紺色のノースリーブシャツにブラウンのパンツと大人のボーイッシュって感じの格好で、なんだろう、トレンディドラマ感ある人だ。
顔立ちは当然のごとく美人で、ツリ目がちなのがちょっと、美少年的な色合いもある。男装とかも似合いそうなイケメンレディってのが、パッと見た藤代さんの印象だった。
結構主張の強い見た目をされた方なんだけど、全然覚えがない。助けた? どこで?
まったく思い当たる節がない。やばいな、もしも一言なり二言なり会話してたとかだったら、気まずさが半端ない。なんならもう一回泣かせてしまいそうだ、今度は別の意味で。怖ぁ……
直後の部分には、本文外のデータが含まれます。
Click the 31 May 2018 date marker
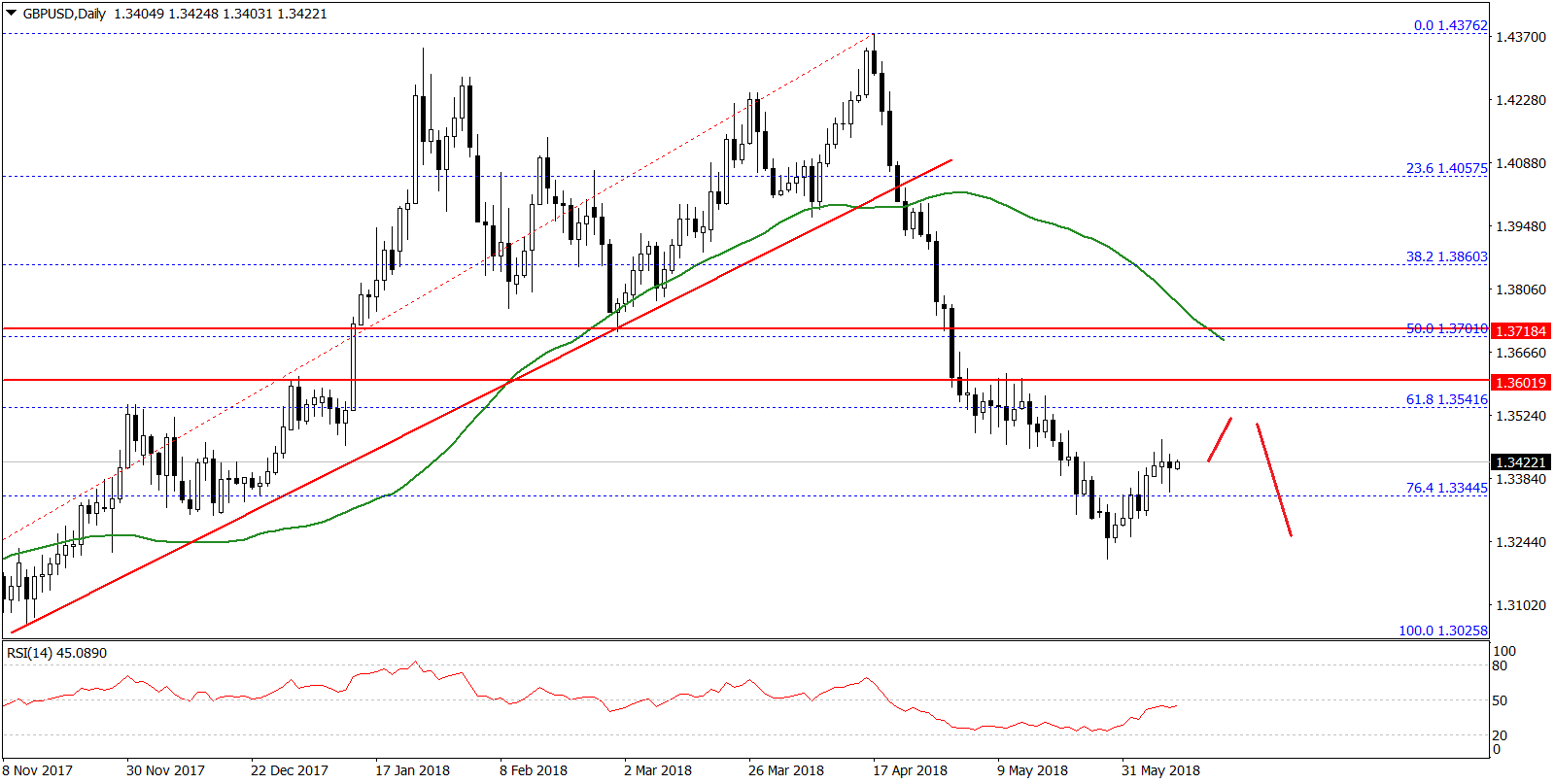The width and height of the screenshot is (1555, 784). (x=1159, y=770)
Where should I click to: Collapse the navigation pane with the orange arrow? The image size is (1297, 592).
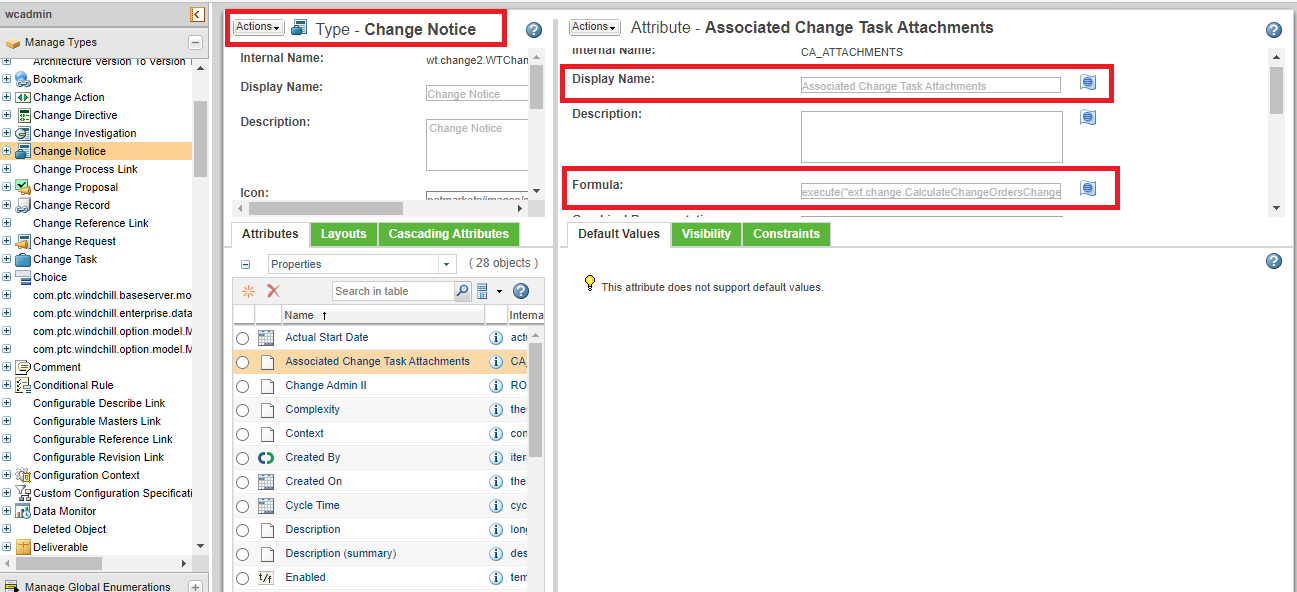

そんな藤代さんは涙ながらに、しゃくりあげながらもなぜに限界化したのかを語った。
「わ、私……私の弟、探査者で。リッチに襲われて、死にそうだったところを……っ。シャイニングさんに、助けてもらって……っ」
「って、ことはリッチ騒ぎの時、逢坂さんが参加していたパーティーのメンバーの一人?」
「藤代さん……たしかに藤代さんというお名前の方と一緒に、あの時ダンジョンに潜ってはいましたけど。まさかお姉さんとこんなところで会うなんて……」
呆然と逢坂さんが呟く。なるほど……リッチが最後に潜った湖岸ダンジョンにて、軍勢に囲まれて立ち往生していたパーティーの中の一人が、藤代さんの弟さんだったのか。
たしか逢坂さんを含めてリーダーの男の人以外、全員女性というハーレムパーティーだったな。ってことは藤代さんの弟さんは、あのハーレムリーダーだってことか。
「それで、シャイニングさんのことを調べていくうちに、すっかり推しになっちゃって……! ま、まさ、まさかこんなところでシャイニングさんにお逢いできるなんて思わなかったから、ビックリしちゃって……!」
「は、はあ」
「ありがとうございます、弟を助けてくださって……! シャイニングさん、サインください……!」
「情緒がめちゃくちゃですねー」
恩人やら推しやら相手に、もう何がなんだかいっぱいっぱいあっぷあっぷって感じの藤代さん。リーベが生暖かな目で見るのはさておくにしても、俺は一言言いたい。
山形ですけど! シャイニングじゃなくて、せめて山形って呼んでほしいんですけど!!